An out-of-hospital perspective on hyperventilation syndrome

Pathophysiology

Blood acidity, measured as a pH, is determined by the concentration of hydrogen ions (H⁺) present. Blood is comprised of 55% blood plasma, of which at least 90% is water (Institute for Quality and Efficiency in Health Care, 2015). When dissolved in water, carbon dioxide becomes part of an equilibrium in which the forward reaction produces carbonic acid (H₂CO₃). Once formed, carbonic acid becomes part of a further equilibrium through dissociation, producing bicarbonate (HCO₃^–) and hydrogen (H⁺) ions. This equilibrium is the basis for homeostatic balance of blood pH.

Both oxygen and carbon dioxide can chemically bind to haemoglobin for transportation around the body (Marieb and Hoehn, 2016). Haemoglobin also acts as a buffer, collecting excess hydrogen ions which would otherwise cause acidosis.

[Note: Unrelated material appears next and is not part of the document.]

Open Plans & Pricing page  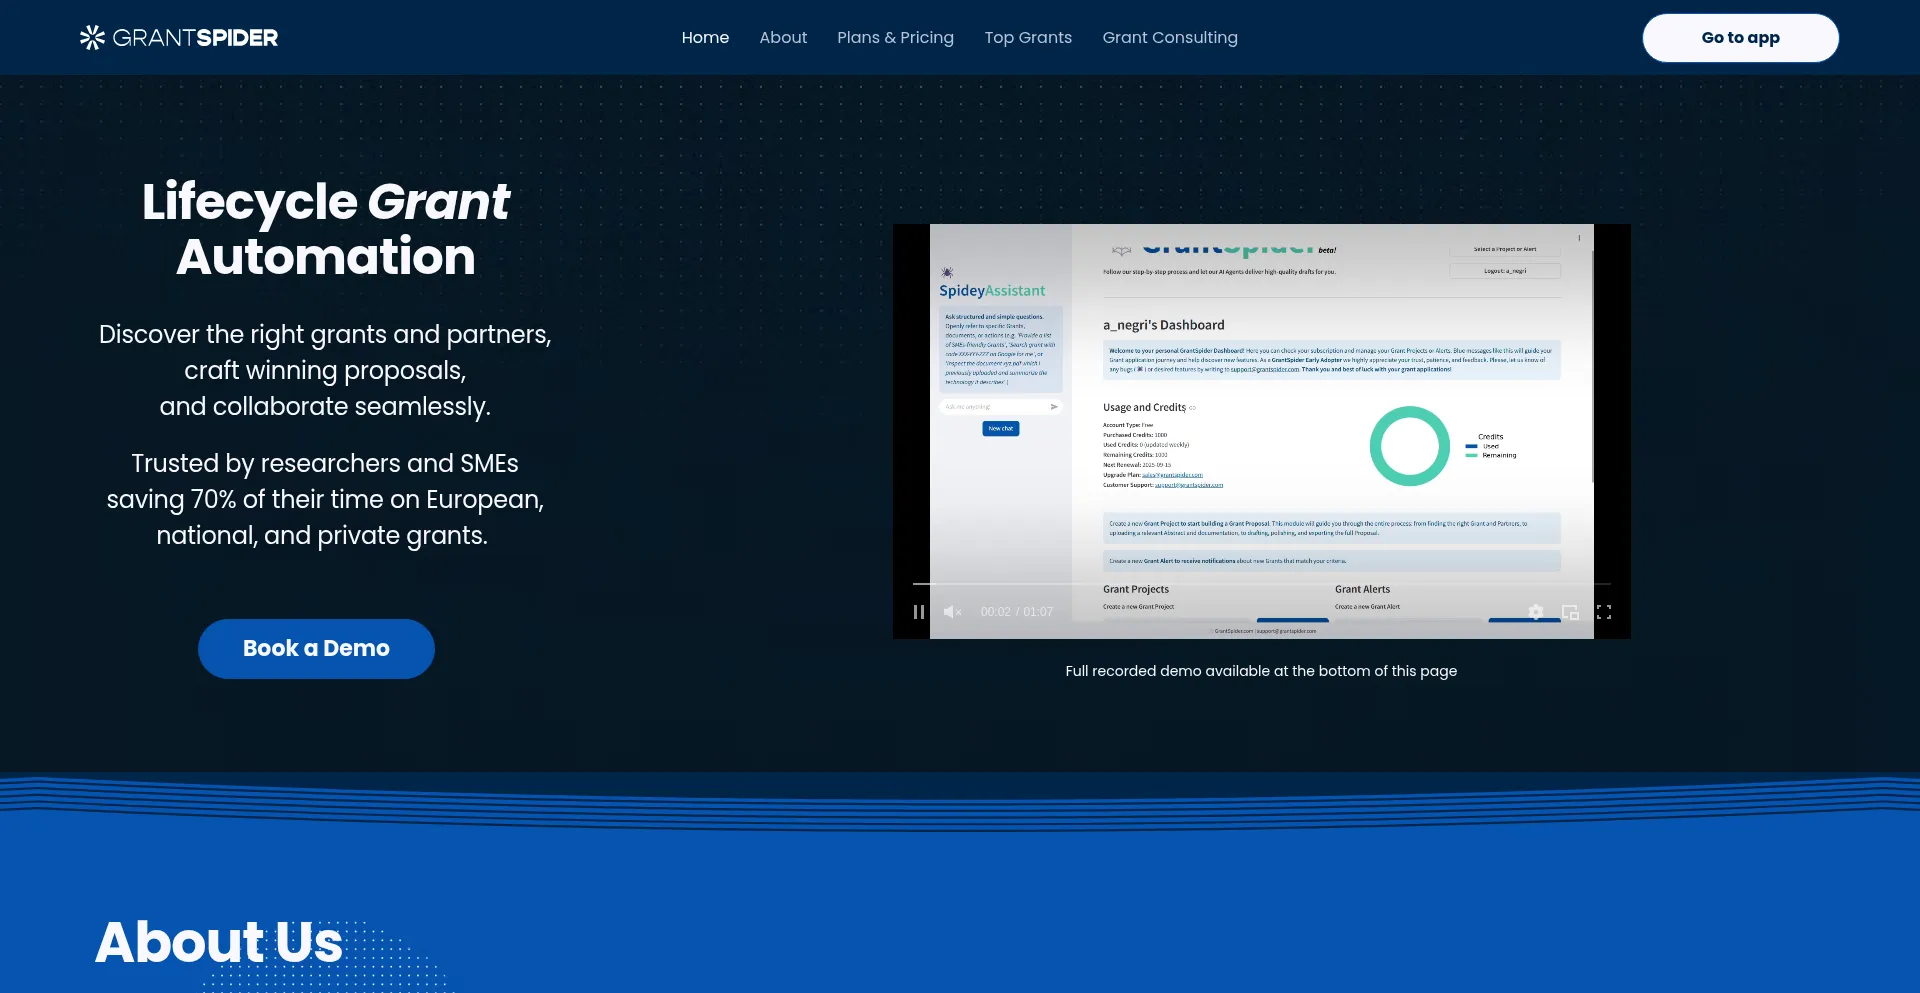coord(895,38)
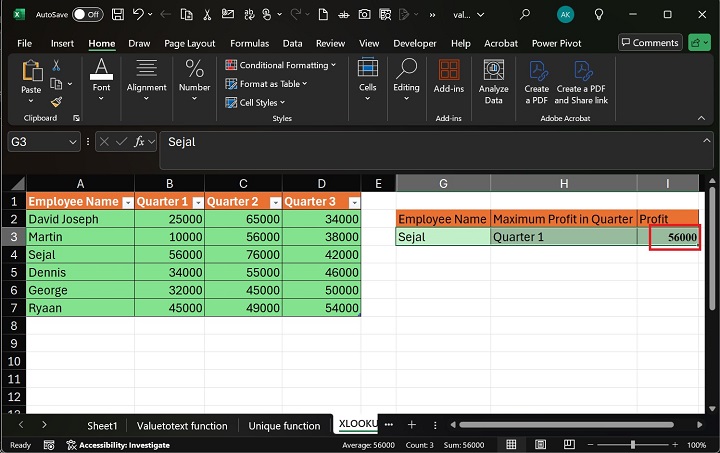Click the Cut scissors icon
Viewport: 720px width, 453px height.
(56, 66)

Figure 1 shows the oxygen-haemoglobin dissociation curve—a sigmoid curve—and the variables that can cause it to shift to the left and right, influencing affinity at different partial pressures (Broaddus et al, 2016). Haemoglobin's affinity for oxygen is influenced by the levels of carbon dioxide and hydrogen ions, which change as a result of hyperventilation and the resulting hypocapnia; this is called the Bohr effect.

Hyperventilation leads to excessive exhalation of carbon dioxide, and a left shift in the oxygen-haemoglobin dissociation curve, resulting in respiratory alkalosis (Patel and Cooper, 2018). This in turn leads to an impaired release of oxygen within the peripheral tissues, causing the irregular firing of nerves and therefore paraesthesia.

Because hypocapnia occurs during hyperventilation, the vasoconstrictive effects of carbon dioxide are reduced (Cipolla, 2009). This leads to a relative hypotension and an estimated reduction in cerebral perfusion pressure (CPP) of 30–40%, which is more noticeable in patients who have autonomic failure (Pickering, 2000). This contributes to the most frequently reported symptom of dizziness in patients presenting with hyperventilation (Evans, 2005). To compensate for the reduction in blood pressure, the heart rate and stroke volume increase (Marieb and Hoehn, 2016). Tachycardia is a frequently experienced symptom associated with both anxiety disorders and HVS, and often presents as palpitations.

Presentation

The signs and symptoms of HVS vary a great deal between patients, with some experienced frequently while others are rarely present. These symptoms are thought to be caused by the metabolic alkalosis and alterations in blood flow that result from hyperventilation. A wide range of symptoms can be noted across the systems of the body (Table 1).

Although there is little consistency regarding the diagnosis and definition of HVS, symptoms are often similar. The most commonly experienced feeling is of dizziness or light-headedness. Others include paraesthesia in the extremities and muscle cramps, and seizures have been reported in the most extreme cases. Peripheral and central tetany are rare, and have been recorded in a small minority of patients. Schildkrout (2005) reported derealisation and depersonalisation; however, no other sources have reported this as a symptom.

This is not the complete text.